In 1967, commissioned by Look magazine, Penn traveled to San Francisco to record the Summer of Love, photographing Hells Angels, hippie communities, local rock bands the Grateful Dead and Big Brother and the Holding Company, and members of the avant-garde San Francisco Dancers’ Workshop. His impetus to “look into the faces of these new San Francisco people through a camera in a daylight studio” would memorialize the defining countercultural movement of the 1960s on film. An eight-page spread, “The Incredibles” was published in the magazine early the following year, and is featured in the exhibition at the de Young in an exclusive, enhanced section devoted to Penn’s San Francisco series. Also on view are his rarely seen, experimental photographs of nude workshop dancers performing American choreographer Anna Halprin’s The Bath.

“Penn’s images of West Coast residents capture a moment of electrifying social change, which forever altered the cultural landscape of the Bay Area,” remarked Emma Acker, Curator of American Art at the Fine Arts Museums of San Francisco and organizing curator of the exhibition. “The Fine Arts Museums’ presentation of Irving Penn includes an expanded selection of these portraits, emphasizing our Museums’ location at the epicenter of the countercultural movements of the 1960s, particularly the Summer of Love.” 

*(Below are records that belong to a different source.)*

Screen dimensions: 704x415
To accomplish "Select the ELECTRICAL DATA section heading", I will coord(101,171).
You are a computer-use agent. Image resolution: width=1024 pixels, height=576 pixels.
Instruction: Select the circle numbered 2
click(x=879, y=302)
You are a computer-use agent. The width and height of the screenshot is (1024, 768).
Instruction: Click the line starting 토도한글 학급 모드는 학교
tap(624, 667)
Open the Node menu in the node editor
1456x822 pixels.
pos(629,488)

Opening at the de Young museum on March 16 and running through July 21, Irving Penn is the most comprehensive retrospective of the renowned photographer to date, revealing his extraordinary artistic versatility and range. 


Exhibition Organization 

The exhibition is organized by The Metropolitan Museum of Art in collaboration with The Irving Penn Foundation, and in association with the Fine Arts Museums of San Francisco. Lead Sponsorship comes from the John Pritzker Family Fund. Major support comes from the Bernard Osher Foundation and the Michael Taylor Trust, and significant support from Dagmar Dolby and Jason E. Moment.

About the Fine Arts Museums of San Francisco

The Fine Arts Museums of San Francisco, comprising the de Young in Golden Gate Park and the Legion of Honor in Lincoln Park, are the largest public arts institution in San Francisco.

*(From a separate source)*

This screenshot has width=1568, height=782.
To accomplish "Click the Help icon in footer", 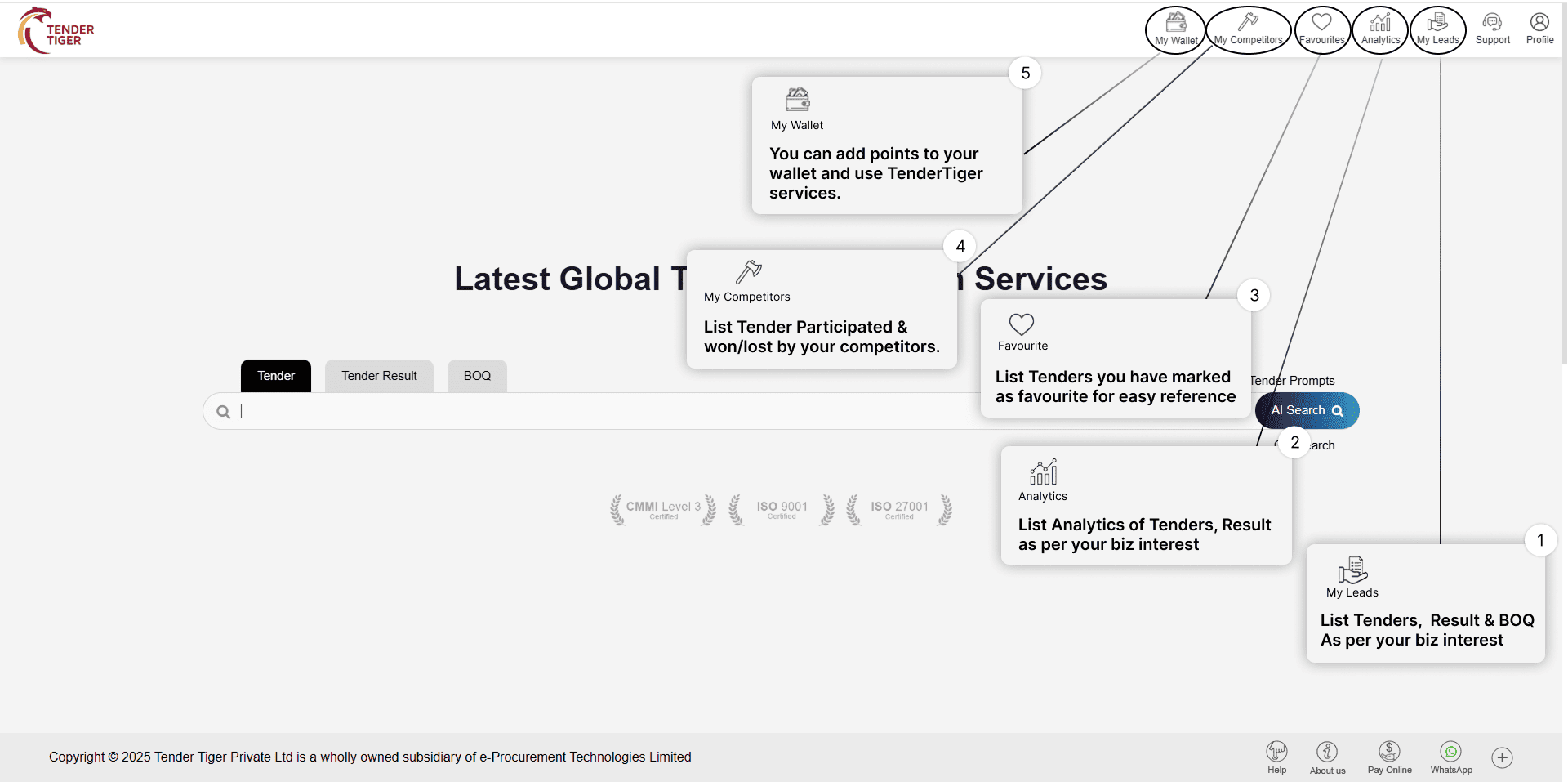I will coord(1276,756).
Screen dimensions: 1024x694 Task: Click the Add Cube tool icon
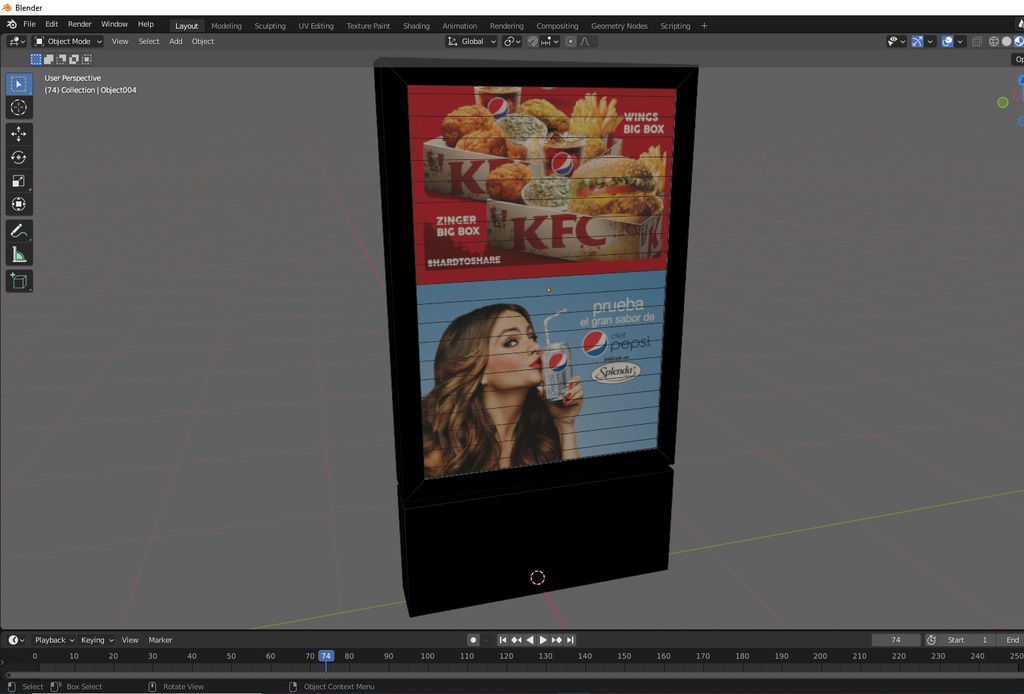18,281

The de Young museum originated from the 1894 California Midwinter International Exposition in Golden Gate Park. The present copper-clad landmark building, designed by Herzog & de Meuron, opened in 2005. Reflecting an active conversation among cultures, perspectives, and time periods, the collections on view include American painting, sculpture, and decorative arts from the 17th to the 21st centuries; arts of Africa, Oceania, and the Americas; costume and textile arts; and international modern and contemporary art. The Legion of Honor museum was modeled after the neoclassical Palais de la Légion d’Honneur in Paris. The museum, designed by George Applegarth, opened in 1924 on a bluff in Lincoln Park overlooking the Golden Gate. It offers unique insight into the art historical, political, and social movements of the previous 4,000 years of human history, with holdings including ancient art from the Mediterranean basin; European painting, sculpture, and decorative arts; and the largest collection of works on paper in the western United States.

The Fine Arts Museums of San Francisco occupy unceded land of the Ramaytush Ohlone, who are the original inhabitants of what is now the San Francisco Peninsula. The greater Bay Area is also the ancestral territory of other Ohlone peoples, as well as the Miwok, Yokuts, and Patwin. We acknowledge, recognize, and honor the Indigenous ancestors, elders, and descendants whose nations and communities have lived in the Bay Area over many generations and continue to do so today. We respect the enduring relationships that exist between Indigenous peoples and their homelands. We are committed to partnering with Indigenous communities to raise awareness of their legacy and engage with the history of the region, the impacts of genocide, and the dynamics of settler colonialism that persist today.